>>

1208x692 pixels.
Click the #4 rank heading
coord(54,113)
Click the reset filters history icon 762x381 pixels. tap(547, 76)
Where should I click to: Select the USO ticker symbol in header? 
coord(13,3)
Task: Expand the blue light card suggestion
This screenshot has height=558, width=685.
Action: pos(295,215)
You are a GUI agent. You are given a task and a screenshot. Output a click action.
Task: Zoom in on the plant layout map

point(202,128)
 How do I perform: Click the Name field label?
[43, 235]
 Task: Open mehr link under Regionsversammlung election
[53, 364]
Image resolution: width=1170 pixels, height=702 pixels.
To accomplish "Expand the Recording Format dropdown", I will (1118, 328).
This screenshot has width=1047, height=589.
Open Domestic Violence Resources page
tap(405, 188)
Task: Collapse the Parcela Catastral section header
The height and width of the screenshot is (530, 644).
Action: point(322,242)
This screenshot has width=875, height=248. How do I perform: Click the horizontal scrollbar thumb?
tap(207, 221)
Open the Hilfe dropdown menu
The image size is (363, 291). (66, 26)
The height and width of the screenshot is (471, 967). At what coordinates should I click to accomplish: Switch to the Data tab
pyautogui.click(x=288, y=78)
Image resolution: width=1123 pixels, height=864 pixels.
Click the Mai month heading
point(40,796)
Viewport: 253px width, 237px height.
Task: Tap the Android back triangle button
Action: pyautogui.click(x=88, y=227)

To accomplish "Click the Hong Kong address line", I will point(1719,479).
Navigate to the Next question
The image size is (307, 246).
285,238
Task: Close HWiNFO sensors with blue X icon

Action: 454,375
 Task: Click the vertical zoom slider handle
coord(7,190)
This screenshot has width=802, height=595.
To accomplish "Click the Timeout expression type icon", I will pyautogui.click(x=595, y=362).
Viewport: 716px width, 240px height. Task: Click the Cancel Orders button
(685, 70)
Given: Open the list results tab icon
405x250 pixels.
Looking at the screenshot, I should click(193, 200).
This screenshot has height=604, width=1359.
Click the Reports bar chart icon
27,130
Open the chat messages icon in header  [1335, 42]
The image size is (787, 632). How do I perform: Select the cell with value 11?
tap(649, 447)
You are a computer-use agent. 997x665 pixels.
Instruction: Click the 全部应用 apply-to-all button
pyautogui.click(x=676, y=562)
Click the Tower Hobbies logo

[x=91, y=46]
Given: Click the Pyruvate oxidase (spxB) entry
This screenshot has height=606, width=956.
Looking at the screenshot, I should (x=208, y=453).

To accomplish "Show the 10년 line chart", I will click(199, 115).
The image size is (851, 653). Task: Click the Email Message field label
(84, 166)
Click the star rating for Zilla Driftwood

<<

Exercise details
Each line from the one containing "Image resolution: width=1123" to the last line of the material above should be reproduced word for word, with nothing added.

Exercise result
Image resolution: width=1123 pixels, height=864 pixels.
Click the Mai month heading
point(40,796)
Viewport: 253px width, 237px height.
Task: Tap the Android back triangle button
Action: pyautogui.click(x=88, y=227)

To accomplish "Click the Hong Kong address line", I will point(1719,479).
Navigate to the Next question
The image size is (307, 246).
285,238
Task: Close HWiNFO sensors with blue X icon

Action: 454,375
 Task: Click the vertical zoom slider handle
coord(7,190)
This screenshot has width=802, height=595.
To accomplish "Click the Timeout expression type icon", I will pyautogui.click(x=595, y=362).
Viewport: 716px width, 240px height. Task: Click the Cancel Orders button
(685, 70)
Given: Open the list results tab icon
405x250 pixels.
Looking at the screenshot, I should click(193, 200).
This screenshot has height=604, width=1359.
Click the Reports bar chart icon
27,130
Open the chat messages icon in header  [1335, 42]
The image size is (787, 632). How do I perform: Select the cell with value 11?
tap(649, 447)
You are a computer-use agent. 997x665 pixels.
Instruction: Click the 全部应用 apply-to-all button
pyautogui.click(x=676, y=562)
Click the Tower Hobbies logo

[x=91, y=46]
Given: Click the Pyruvate oxidase (spxB) entry
This screenshot has height=606, width=956.
Looking at the screenshot, I should (x=208, y=453).

To accomplish "Show the 10년 line chart", I will click(199, 115).
The image size is (851, 653). Task: Click the Email Message field label
(84, 166)
Click the star rating for Zilla Driftwood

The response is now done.